Types of Courts
Besides the Canon law courts who independently administered justice to clerics and those able to claim church jurisdiction, the main civil law courts were the baronial (or manor, or hundred) courts, in which a feudal lord sat in judgement over crimes committed within his demesne and in cases between his vassals. These small courts were hives of inter peasant intrigue, with justice often being influenced by bias, local issues and favouritism.
Counties were divided up into smaller areas, which could vary greatly in area (in England called hundreds, nominally the land needed to support 100 households–and to which twice a year, representatives from each tithing had to report). The local manor courts, which generally sat either monthly or each fortnight, administered a large proportion of trivial cases, although they could only deal with minor offences. These courts could also judge disputes between a lord and his vassals, but most vassals preferred that such cases were heard in the royal courts. Pleas to the Crown, in such crimes as homicide, were passed on to the county court. Some manorial courts were administered by the King, but many were controlled by landowners or religious houses (an example being the abbey of Glastonbury and it’s wide holdings).
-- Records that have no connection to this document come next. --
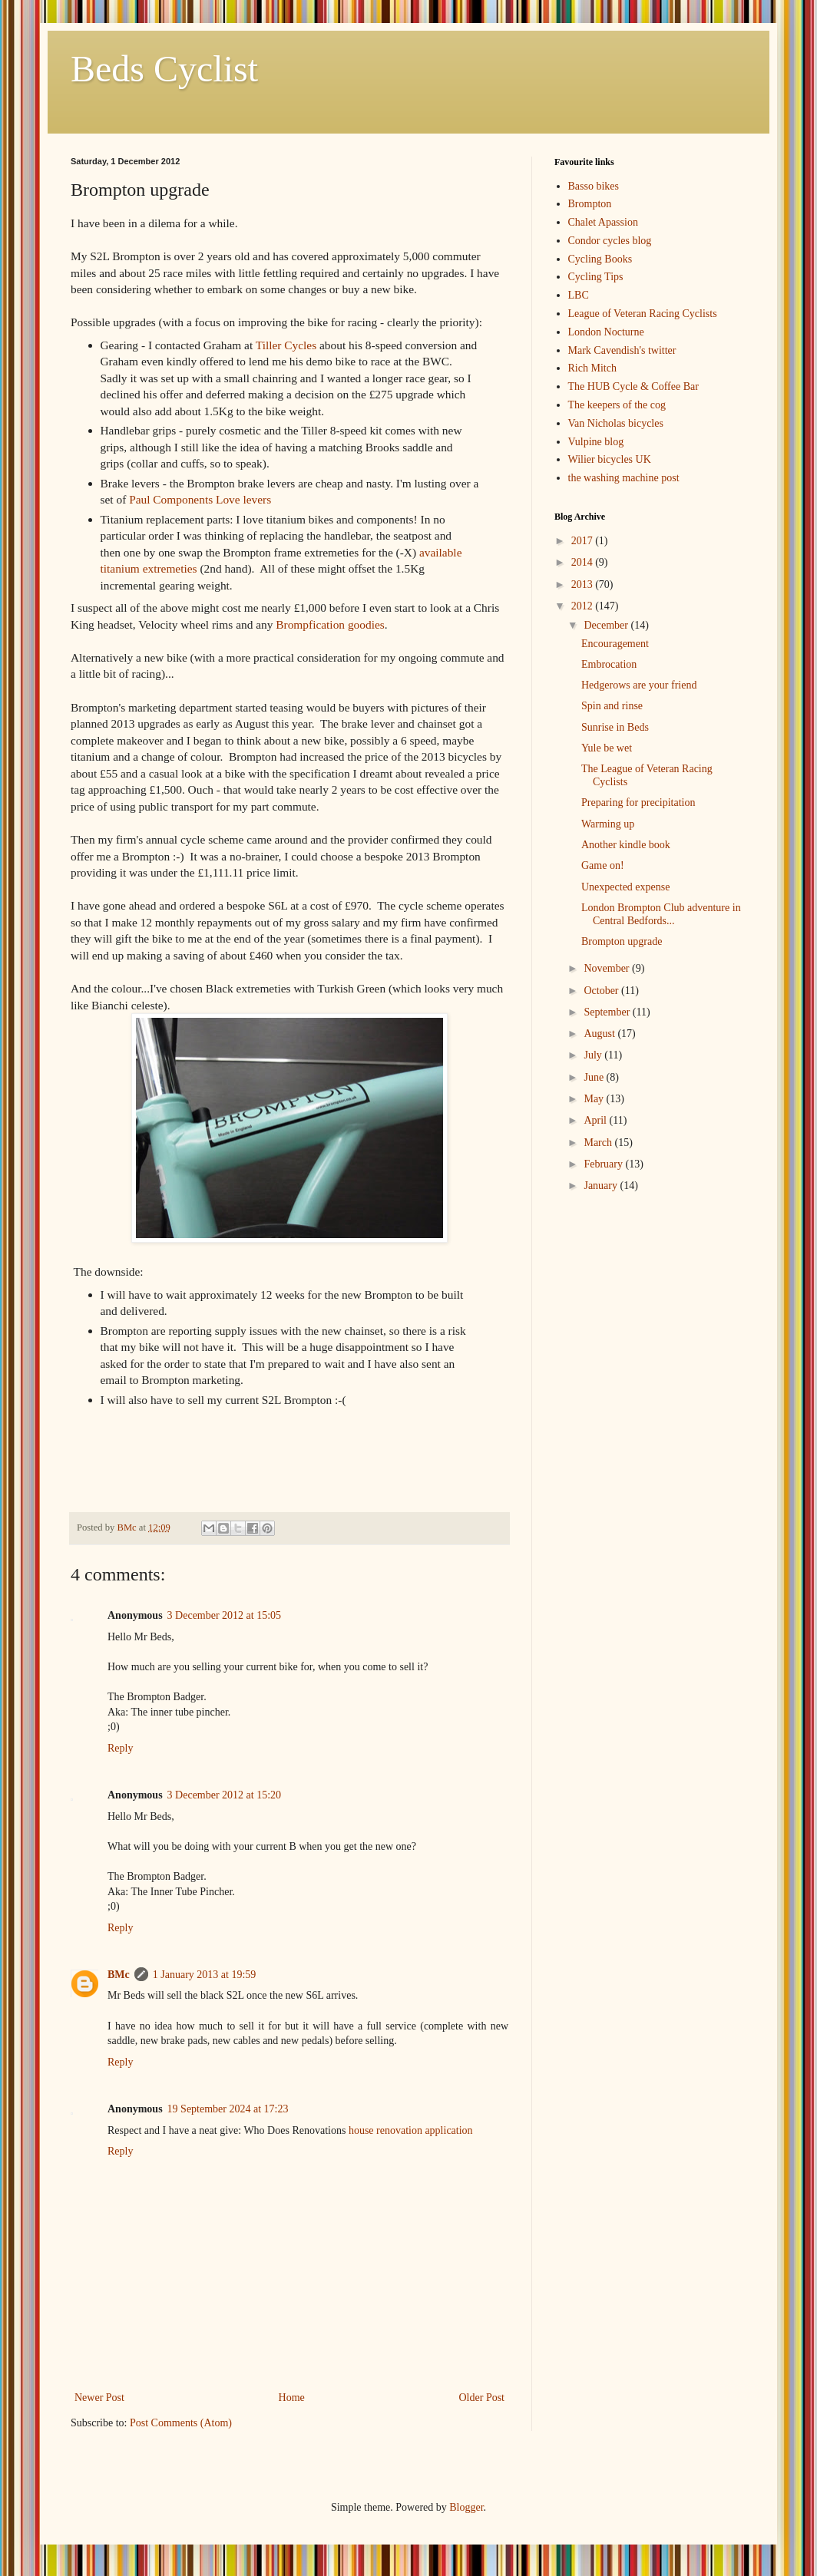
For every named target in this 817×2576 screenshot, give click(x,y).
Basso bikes (594, 186)
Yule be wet (606, 748)
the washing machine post (624, 478)
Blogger (466, 2507)
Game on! (602, 865)
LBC (578, 295)
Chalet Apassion (603, 222)
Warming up (607, 824)
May (595, 1099)
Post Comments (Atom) (181, 2423)
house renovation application (411, 2130)
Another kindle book (625, 844)
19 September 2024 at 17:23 (228, 2109)
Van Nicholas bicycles (615, 423)
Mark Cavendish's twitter (622, 350)
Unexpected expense (625, 887)
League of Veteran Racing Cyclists (642, 313)
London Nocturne (606, 332)
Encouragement (615, 643)
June (595, 1077)
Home (292, 2397)
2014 (583, 562)
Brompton (590, 204)
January (602, 1185)
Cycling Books (600, 259)
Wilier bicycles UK (609, 459)
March (599, 1142)
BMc (119, 1974)
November (608, 968)
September (608, 1012)
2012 (583, 606)
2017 (583, 541)
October (602, 990)
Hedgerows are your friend (638, 685)
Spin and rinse (612, 706)
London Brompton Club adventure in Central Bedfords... (661, 914)
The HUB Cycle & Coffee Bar (633, 386)
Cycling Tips (596, 276)
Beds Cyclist (164, 68)
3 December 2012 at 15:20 (224, 1795)
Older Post (482, 2397)
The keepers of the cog (617, 405)
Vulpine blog (596, 441)
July (594, 1055)
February (604, 1164)
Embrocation (609, 664)
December (607, 625)
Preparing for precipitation (638, 802)
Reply (120, 1748)
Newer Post (99, 2397)
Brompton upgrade (621, 941)
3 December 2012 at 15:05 (224, 1615)
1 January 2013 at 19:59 (204, 1974)
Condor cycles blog (610, 240)
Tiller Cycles (286, 345)
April (596, 1120)
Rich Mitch (592, 368)
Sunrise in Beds (615, 727)
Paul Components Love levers (200, 499)
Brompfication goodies (330, 624)
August (600, 1033)
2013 (583, 584)
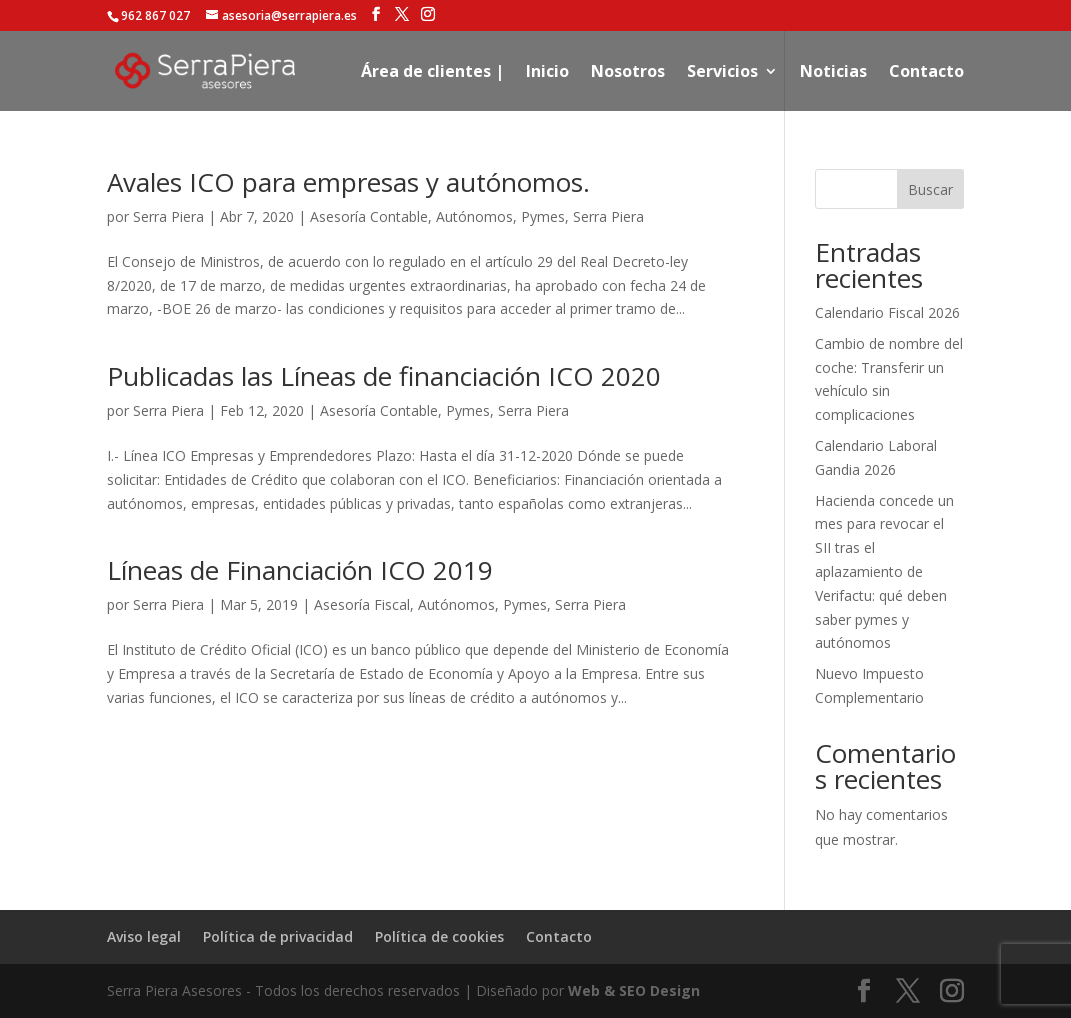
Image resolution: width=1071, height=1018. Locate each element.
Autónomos (474, 216)
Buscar (930, 189)
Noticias (833, 73)
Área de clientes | (432, 73)
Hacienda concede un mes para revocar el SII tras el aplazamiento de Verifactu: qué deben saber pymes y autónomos (884, 572)
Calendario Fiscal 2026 (887, 312)
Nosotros (628, 73)
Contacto (926, 73)
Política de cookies (439, 936)
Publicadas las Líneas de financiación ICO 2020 (384, 376)
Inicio (547, 73)
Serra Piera (168, 216)
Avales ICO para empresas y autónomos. (348, 182)
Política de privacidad (278, 936)
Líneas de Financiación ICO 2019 (300, 570)
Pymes (543, 216)
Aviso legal (144, 936)
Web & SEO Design (634, 990)
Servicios (722, 73)
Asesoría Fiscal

Royal (or county) courts dealt with a wide range of business, although access to royal justice was not automatic. Gentry had the right, peasant serfs hadn’t always; however, legally aware peasants increasingly disputed the privilege. These courts sat in the main county towns officially twice a year, but in practice more frequently, being presided over by a King’s Sheriff, an official typically of lesser noble rank, who heard appeals. The practice became more and more for the King’s Magistrates and Royal Justices to hand out judgements for common crimes, involving ‘lesser’ offences and punishments, as well as for more serious offences in the Circuit Courts. Justice and the fines imposed, were increasingly seen as a source of wealth, with most fines being royal revenue–except for counties administered by an earl, who received a third.
Additionally, towns and cities holding charters from rulers (urban centres in Catalonia being particularly independent), might have the right to hold courts to hear cases, usually those that carried sentences of corporal punishment. Cases heard in such courts gave immunity to townsmen from judicial duels, but could still require submission to trials by ordeal in the EF and HC periods.